Dogecoin Inventor Dragged Into Elon Musk’s $258B Lawsuit

In a recent twist to the ongoing $258 billion lawsuit filed by Dogecoin investors against entrepreneur Elon Musk (Johnson v. Musk, 1:22-cv-05037), new court documents implicate several influencers and personalities within the DOGE community, accusing them of generating favorable social media content in exchange for undisclosed benefits.

According to the latest court filing, page 39 alleges, “Former Tesla employees have stated that Tesla has a dedicated team that hunts for negative remarks on social media about Tesla and Musk personally, and pressures those who post such content to delete it.”

The document goes on to name several Twitter accounts, including that of Billy Markus, known by the pseudonym “Shibetoshi Nakamoto,” the co-creator of Dogecoin, as well as other personalities like Dogecoin developer “Mishaboar” (@mishaboar), who are accused of creating exclusively positive content about Musk and Dogecoin.

Other names include DogeDesigner (@cb_doge), Chairman (@WSBChairman), Sir Doge of the Coin (@dogeofficialceo), MyDogeTip (@MyDogeTip);  The Under Doge (@TheUnderDoge3), MyDoge Wallet (@MyDogeOfficial) and Alex (@MyDogeCTO), among others. These accounts are alleged to have created an unduly positive narrative around Musk and Dogecoin.

Dogecoin Founder And Community Reacts

Reacting to the allegations, Billy Markus stated, “lel, it also says i’m an associate of elon’s (i’m not), i never post anything negative about dogecoin (completely false, i post negative shit about crypto consistently, it even quoted me earlier posting negative shit, so it’s contradictory), and i am part of the dogecoin foundation (i resigned from my non-role awhile ago).” He questioned the legality of the allegations, asking, “I thought it was illegal to make false statements, isn’t that perjury? Whatever, legal stuff is way beyond my understanding.”

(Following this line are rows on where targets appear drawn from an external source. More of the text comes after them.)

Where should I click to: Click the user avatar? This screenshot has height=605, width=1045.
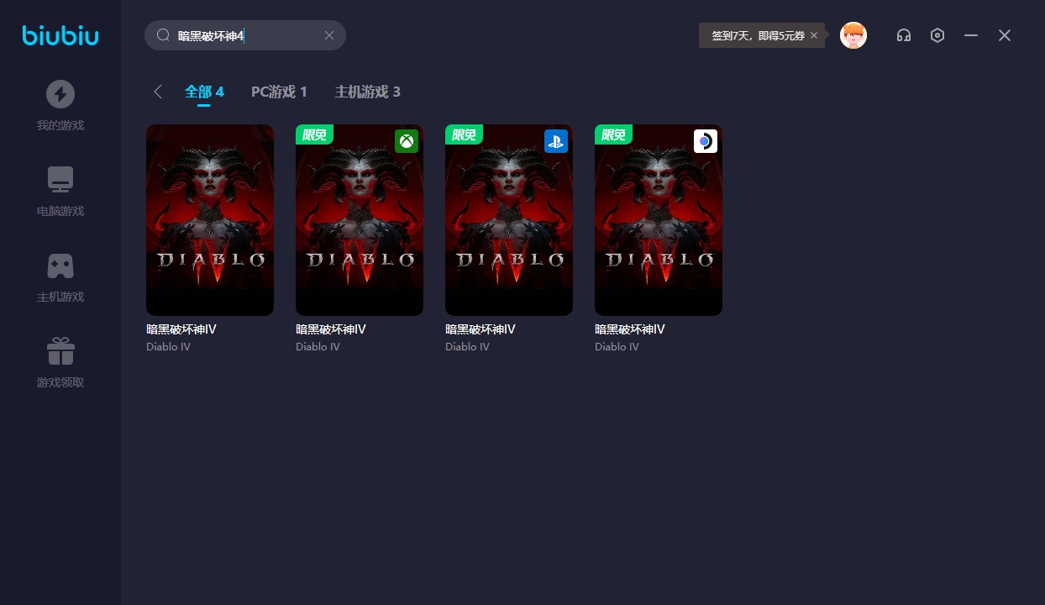coord(853,35)
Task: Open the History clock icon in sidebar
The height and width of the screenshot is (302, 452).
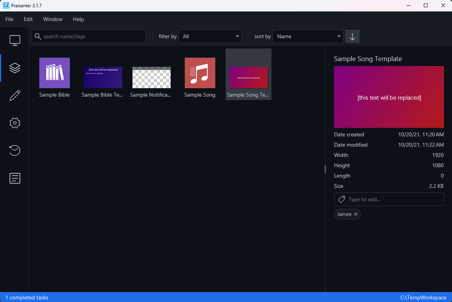Action: [15, 150]
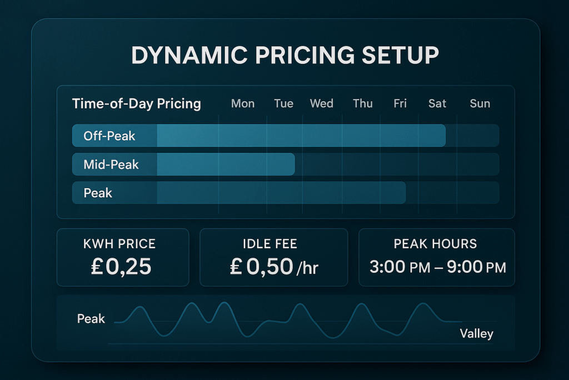Click the Mid-Peak bar's filled right end
This screenshot has height=380, width=569.
click(x=291, y=165)
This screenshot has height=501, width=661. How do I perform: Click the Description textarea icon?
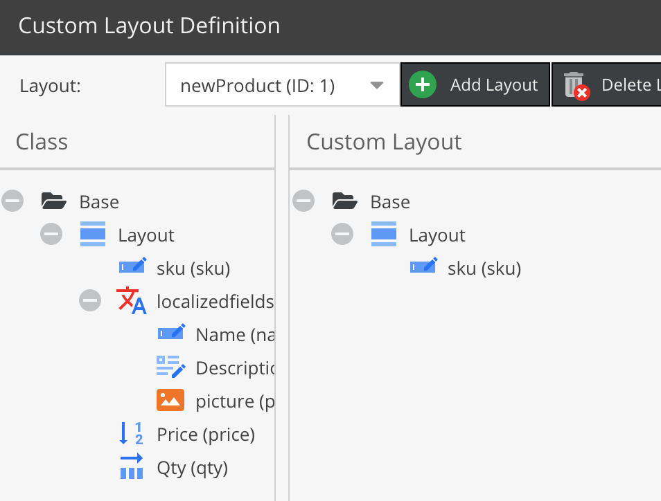point(170,367)
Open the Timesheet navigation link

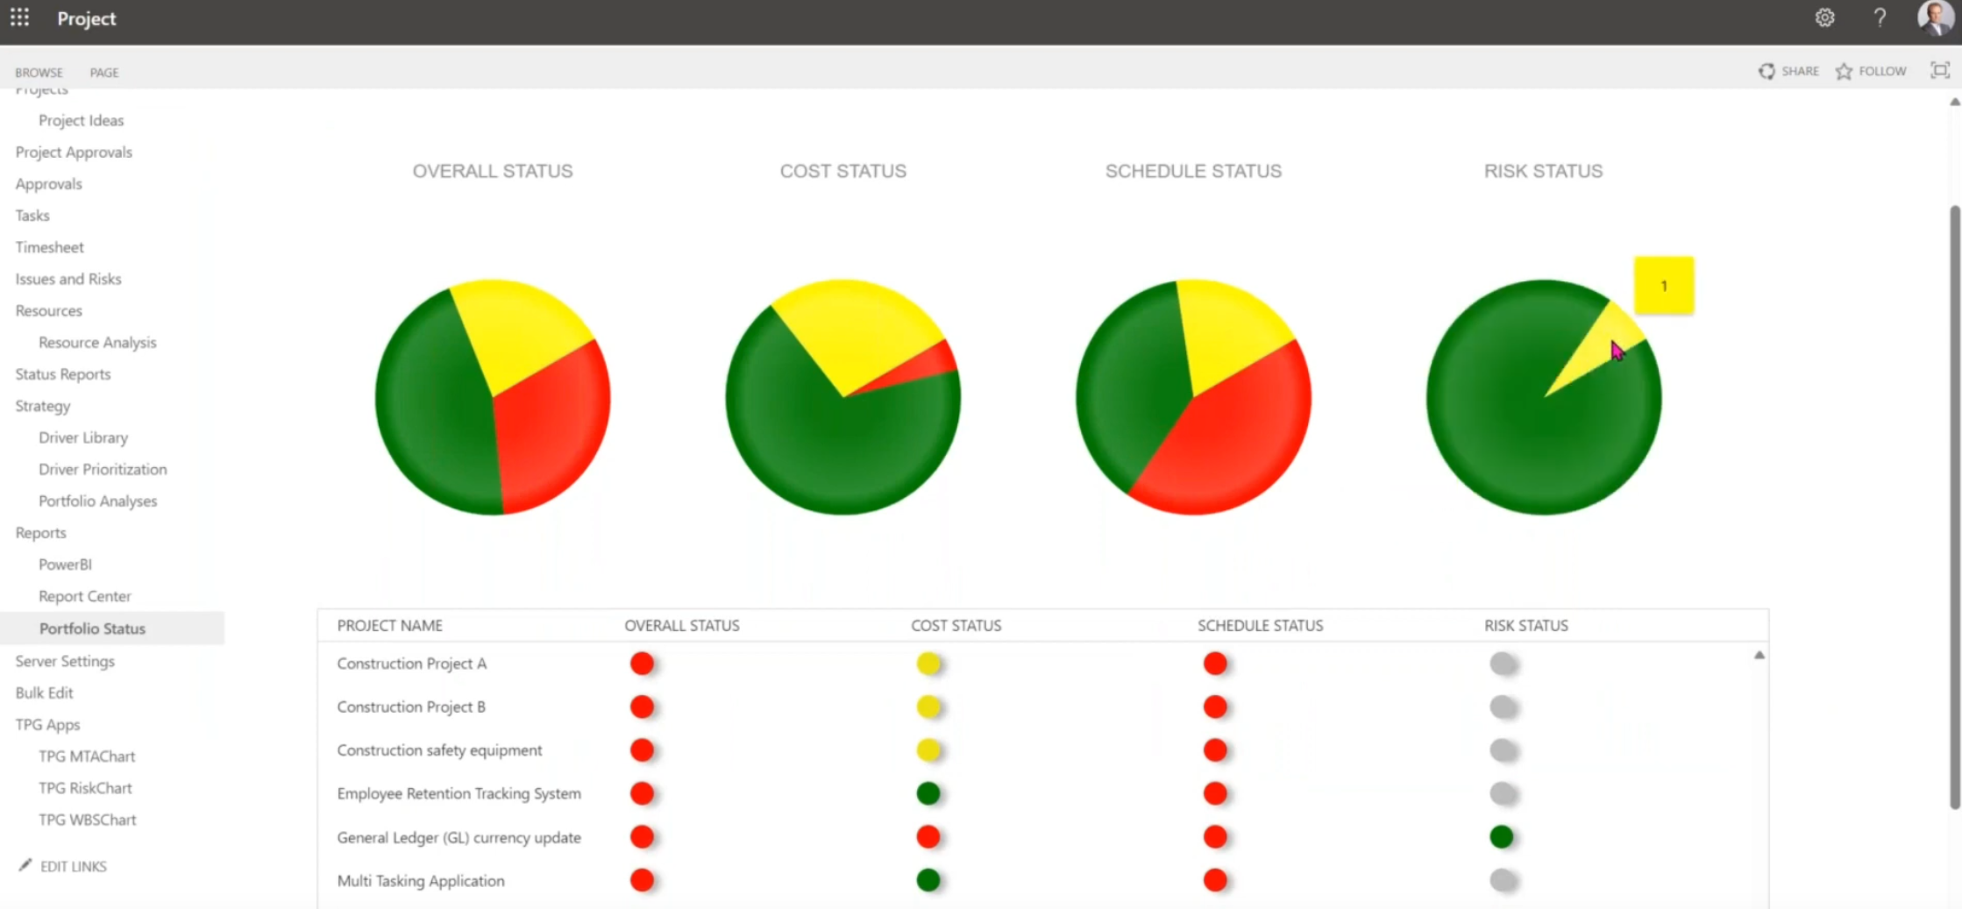click(50, 247)
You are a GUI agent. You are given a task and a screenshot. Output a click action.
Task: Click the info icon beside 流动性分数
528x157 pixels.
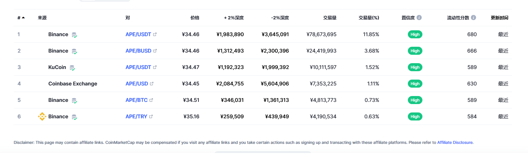pyautogui.click(x=473, y=18)
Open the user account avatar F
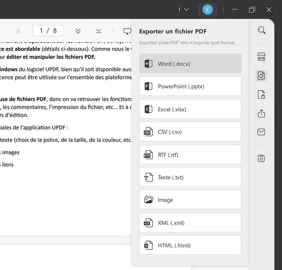The width and height of the screenshot is (282, 270). pyautogui.click(x=207, y=9)
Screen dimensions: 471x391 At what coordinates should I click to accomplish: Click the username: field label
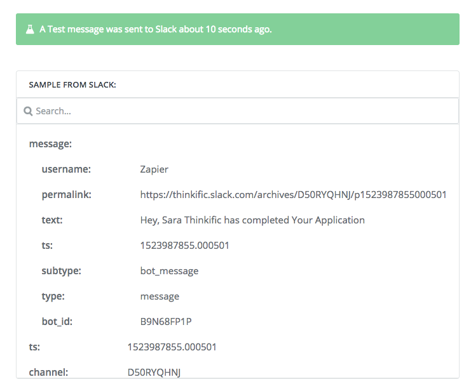coord(66,169)
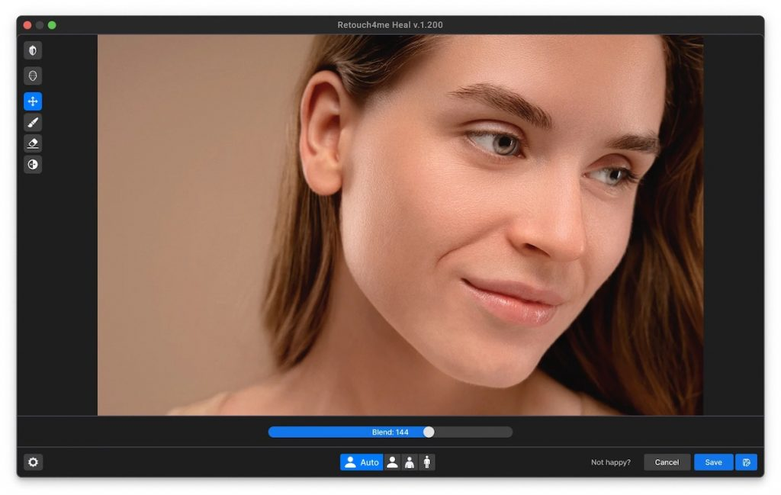The image size is (781, 495).
Task: Switch to half-body scale mode
Action: pyautogui.click(x=410, y=462)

Similarly, Mishaboar took to social media to clarify, “Just in case: no, this account never received any ad revenue from X/Twitter nor will be eligible in a thousand years. And no, this account never received payments nor will ever accept payments for sponsored posting.” He added, “The document also claimed I am one of Elon’s fanboys, which is also completely alien to what I do in my feed.”

The allegations expand the scope of the lawsuit, potentially complicating matters for the named influencers. According to Richard L, who initiated the online conversation with Markus, proving the falsity of the allegations would be on the defendants. He noted, “The defendants will need to prove it’s made up, will see if they get a warrant to take electronic devices, though that would be quite expensive (forensics isn’t cheap).”

Given the high-stakes nature of the lawsuit, the named accounts could face legal scrutiny. The implications for the broader Dogecoin community are as yet unclear, particularly as the case continues to develop. Whether the allegations will lead to any substantive changes in the $258 billion damages sought remains an open question.

At press time, DOGE traded at $0.0625.